### Brief
A verbatim copy of the entries is the required answer.
** Opening Data in this exercise block **
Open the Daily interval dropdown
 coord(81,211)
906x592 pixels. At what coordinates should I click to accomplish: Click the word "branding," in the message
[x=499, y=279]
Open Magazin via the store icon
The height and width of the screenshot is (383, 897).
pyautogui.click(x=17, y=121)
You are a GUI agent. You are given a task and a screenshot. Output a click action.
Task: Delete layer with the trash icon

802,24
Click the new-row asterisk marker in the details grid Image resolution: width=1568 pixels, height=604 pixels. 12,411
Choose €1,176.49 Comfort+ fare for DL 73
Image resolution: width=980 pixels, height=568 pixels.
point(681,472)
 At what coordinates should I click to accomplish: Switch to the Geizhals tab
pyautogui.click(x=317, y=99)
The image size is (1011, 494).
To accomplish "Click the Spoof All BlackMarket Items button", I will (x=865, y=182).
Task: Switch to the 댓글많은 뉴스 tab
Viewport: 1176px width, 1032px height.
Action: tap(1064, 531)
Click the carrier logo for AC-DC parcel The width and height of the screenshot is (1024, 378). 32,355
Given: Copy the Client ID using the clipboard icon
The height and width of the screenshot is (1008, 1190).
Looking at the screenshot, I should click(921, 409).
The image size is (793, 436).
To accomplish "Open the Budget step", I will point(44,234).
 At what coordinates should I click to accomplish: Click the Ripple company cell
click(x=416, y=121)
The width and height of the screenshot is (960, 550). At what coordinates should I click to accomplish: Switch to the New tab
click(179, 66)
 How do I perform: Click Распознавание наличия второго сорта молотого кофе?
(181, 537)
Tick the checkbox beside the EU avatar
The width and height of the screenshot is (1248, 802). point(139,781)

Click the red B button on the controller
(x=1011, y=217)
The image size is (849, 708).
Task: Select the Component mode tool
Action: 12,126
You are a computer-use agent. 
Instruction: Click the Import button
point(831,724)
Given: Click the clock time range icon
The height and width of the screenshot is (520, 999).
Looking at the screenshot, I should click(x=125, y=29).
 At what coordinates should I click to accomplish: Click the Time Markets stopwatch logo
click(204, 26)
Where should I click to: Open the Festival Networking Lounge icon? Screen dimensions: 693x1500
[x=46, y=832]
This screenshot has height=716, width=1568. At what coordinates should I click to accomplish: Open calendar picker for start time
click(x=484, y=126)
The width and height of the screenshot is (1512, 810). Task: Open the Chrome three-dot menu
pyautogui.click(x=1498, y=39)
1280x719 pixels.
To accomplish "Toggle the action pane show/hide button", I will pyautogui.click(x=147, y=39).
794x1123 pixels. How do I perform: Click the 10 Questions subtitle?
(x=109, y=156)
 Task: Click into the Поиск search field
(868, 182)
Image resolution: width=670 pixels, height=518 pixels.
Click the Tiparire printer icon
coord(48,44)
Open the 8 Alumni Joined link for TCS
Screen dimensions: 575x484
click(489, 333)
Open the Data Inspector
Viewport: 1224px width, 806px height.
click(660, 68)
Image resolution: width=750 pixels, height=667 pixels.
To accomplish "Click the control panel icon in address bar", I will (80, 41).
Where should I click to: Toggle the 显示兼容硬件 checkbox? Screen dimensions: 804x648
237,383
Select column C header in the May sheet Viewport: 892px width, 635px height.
** Closing Data in this exercise block **
### Solution
Open the Daily interval dropdown
 coord(81,211)
906x592 pixels. At what coordinates should I click to accomplish: Click the word "branding," in the message
[x=499, y=279]
Open Magazin via the store icon
The height and width of the screenshot is (383, 897).
pyautogui.click(x=17, y=121)
You are a GUI agent. You are given a task and a screenshot. Output a click action.
Task: Delete layer with the trash icon

802,24
Click the new-row asterisk marker in the details grid Image resolution: width=1568 pixels, height=604 pixels. 12,411
Choose €1,176.49 Comfort+ fare for DL 73
Image resolution: width=980 pixels, height=568 pixels.
point(681,472)
 At what coordinates should I click to accomplish: Switch to the Geizhals tab
pyautogui.click(x=317, y=99)
The image size is (1011, 494).
To accomplish "Click the Spoof All BlackMarket Items button", I will (x=865, y=182).
Task: Switch to the 댓글많은 뉴스 tab
Viewport: 1176px width, 1032px height.
Action: tap(1064, 531)
Click the carrier logo for AC-DC parcel The width and height of the screenshot is (1024, 378). 32,355
Given: Copy the Client ID using the clipboard icon
The height and width of the screenshot is (1008, 1190).
Looking at the screenshot, I should click(921, 409).
The image size is (793, 436).
To accomplish "Open the Budget step", I will point(44,234).
 At what coordinates should I click to accomplish: Click the Ripple company cell
click(x=416, y=121)
The width and height of the screenshot is (960, 550). At what coordinates should I click to accomplish: Switch to the New tab
click(179, 66)
 How do I perform: Click Распознавание наличия второго сорта молотого кофе?
(181, 537)
Tick the checkbox beside the EU avatar
The width and height of the screenshot is (1248, 802). point(139,781)

Click the red B button on the controller
(x=1011, y=217)
The image size is (849, 708).
Task: Select the Component mode tool
Action: 12,126
You are a computer-use agent. 
Instruction: Click the Import button
point(831,724)
Given: Click the clock time range icon
The height and width of the screenshot is (520, 999).
Looking at the screenshot, I should click(x=125, y=29).
 At what coordinates should I click to accomplish: Click the Time Markets stopwatch logo
click(204, 26)
Where should I click to: Open the Festival Networking Lounge icon? Screen dimensions: 693x1500
[x=46, y=832]
This screenshot has height=716, width=1568. At what coordinates should I click to accomplish: Open calendar picker for start time
click(x=484, y=126)
The width and height of the screenshot is (1512, 810). Task: Open the Chrome three-dot menu
pyautogui.click(x=1498, y=39)
1280x719 pixels.
To accomplish "Toggle the action pane show/hide button", I will pyautogui.click(x=147, y=39).
794x1123 pixels. How do I perform: Click the 10 Questions subtitle?
(x=109, y=156)
 Task: Click into the Поиск search field
(868, 182)
Image resolution: width=670 pixels, height=518 pixels.
Click the Tiparire printer icon
coord(48,44)
Open the 8 Alumni Joined link for TCS
Screen dimensions: 575x484
click(489, 333)
Open the Data Inspector
Viewport: 1224px width, 806px height.
click(660, 68)
Image resolution: width=750 pixels, height=667 pixels.
To accomplish "Click the control panel icon in address bar", I will (80, 41).
Where should I click to: Toggle the 显示兼容硬件 checkbox? Screen dimensions: 804x648
237,383
Select column C header in the May sheet Viewport: 892px width, 635px height.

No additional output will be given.